WhatsApp has turned on end-to-end encryption across all of its apps, the company has announced.
The Facebook-owned app, which has more than one billion monthly active users, turned on the Signal Protocol, developed by Whisper Systems, by default. The open-source private messaging system, which has been supported by Edward Snowden, will protect group chats, attachments, voice notes, and voice calls that are made across WhatsApp on Android, iPhone, Windows devices and some Nokia and BlackBerry models.
The encryption method lets users see content that has been sent but does not allow service providers, such as WhatsApp, to access the content of the messages.
“Starting today, users will see a notice in their conversation screen as their individual and group chats become end to end encrypted,” Whisper said in a blog post. “Additionally, the encryption status of any chat is visible under that chat’s preferences screen.”
WhatApp’s adoption of end-to-end encryption follows Apple’s debate with the FBI over the unlocking of a terrorists iPhone. During the dispute Jan Koum, WhatsApps’ co-founder, said that he supported Apple’s position and admired its “efforts to protect user data”. In March it was revealed that WhatsApp had been targetedby court orders asking to access information it holds.
The Whisper blog explained that there would still be unencrypted text on the WhatsApp network until everyone updated to the latest version of the software.
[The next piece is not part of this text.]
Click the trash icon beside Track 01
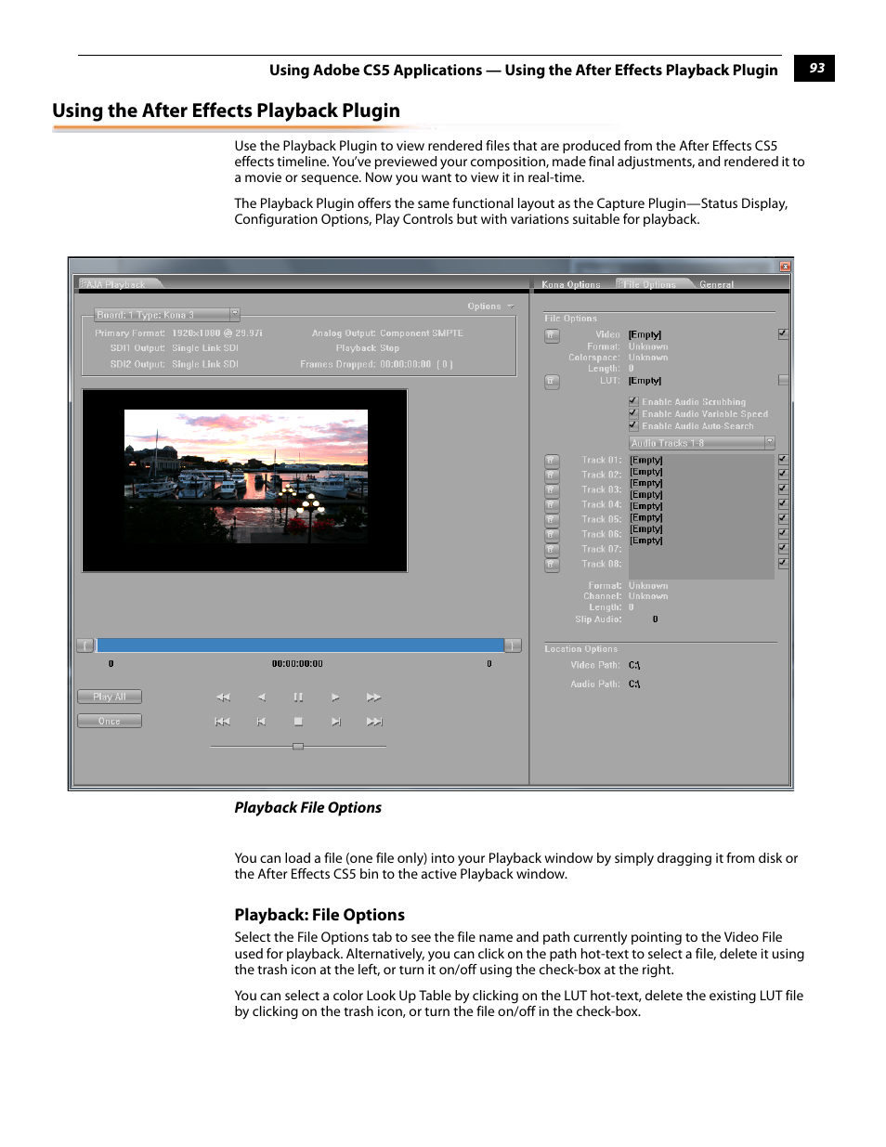This screenshot has height=1147, width=886. tap(552, 460)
When someone is using the end-to-end encrypted network plain text will not be sent to them, even if they downgrade their software.
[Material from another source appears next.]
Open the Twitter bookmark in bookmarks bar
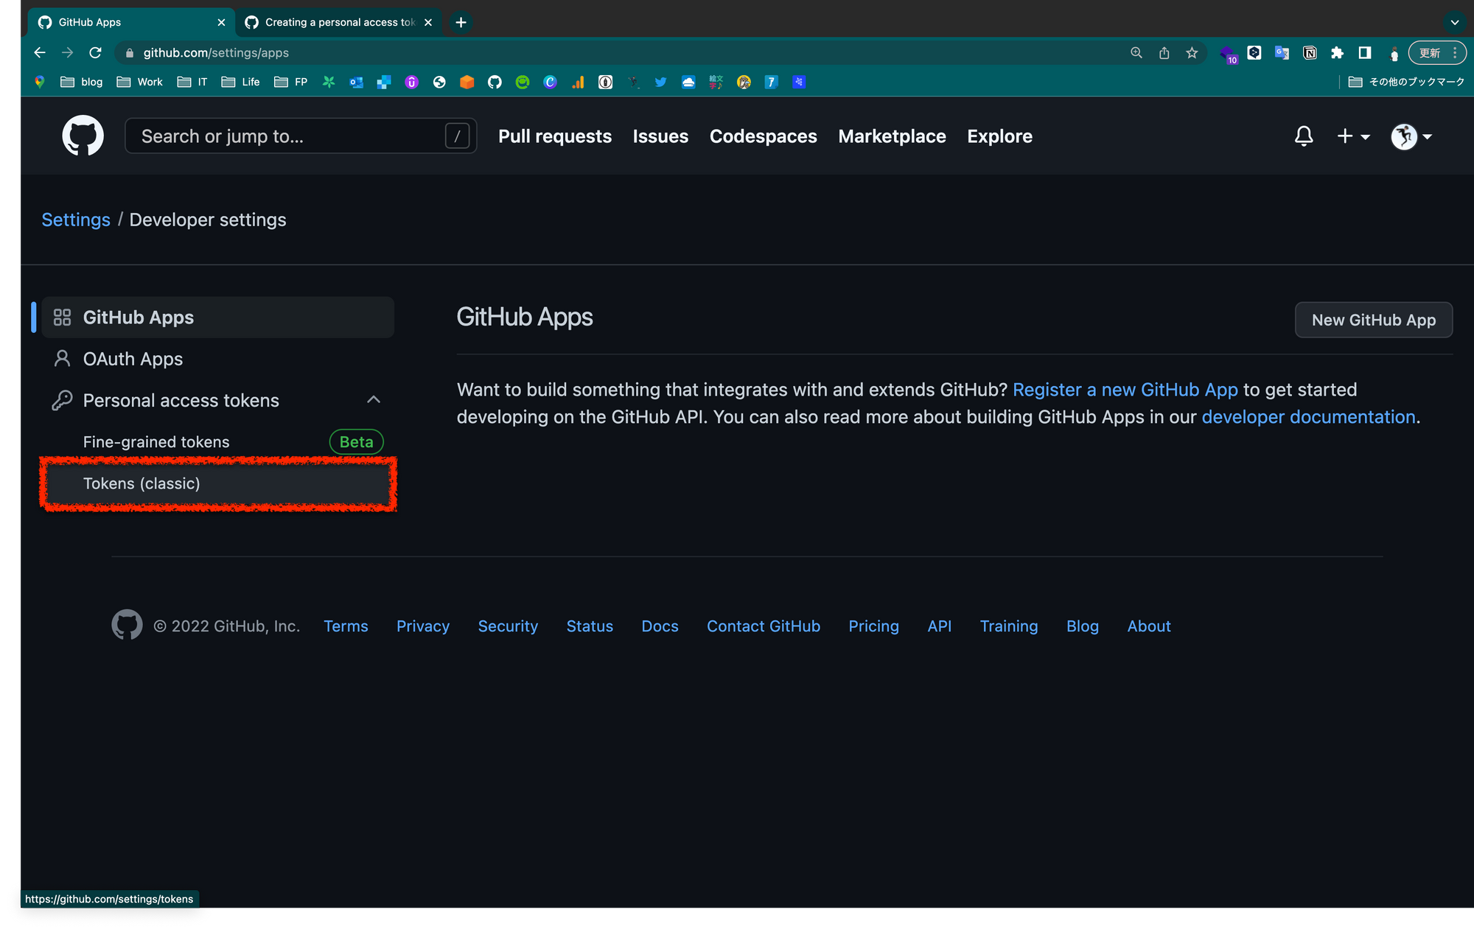This screenshot has height=932, width=1474. 660,82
“Eventually all the pre-e2e capable clients will expire, at which point new versions of the software will no longer transmit or accept plaintext messages at all,” Whisper said.
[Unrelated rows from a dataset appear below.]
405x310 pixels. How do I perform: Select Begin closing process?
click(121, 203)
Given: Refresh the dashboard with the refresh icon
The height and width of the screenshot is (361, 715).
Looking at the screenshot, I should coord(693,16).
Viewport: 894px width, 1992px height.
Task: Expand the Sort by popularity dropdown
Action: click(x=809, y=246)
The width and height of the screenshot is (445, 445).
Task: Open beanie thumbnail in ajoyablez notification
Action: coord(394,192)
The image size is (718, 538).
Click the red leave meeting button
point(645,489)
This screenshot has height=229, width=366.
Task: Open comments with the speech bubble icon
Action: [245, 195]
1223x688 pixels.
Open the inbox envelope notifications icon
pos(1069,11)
Users will also be able to verify their encrypted messages by scanning a QR code or reading a code aloud. This is to ensure messages are being sent and received by the correct users. The latest move means that WhatsApp employees won’t be able to access messages, even if they are ordered to do so by the courts.
According to reports, a team of 15 engineers from the company were involved in bringing end-to-end encryption to all WhatsApp users; and creating the fully-encrypted service didn’t come without its challenges. Koum told WIRED US that the project had been in the works since 2014, with development nearly publicly announced in 2015 only for cross-platform compatibility problems to cause delays.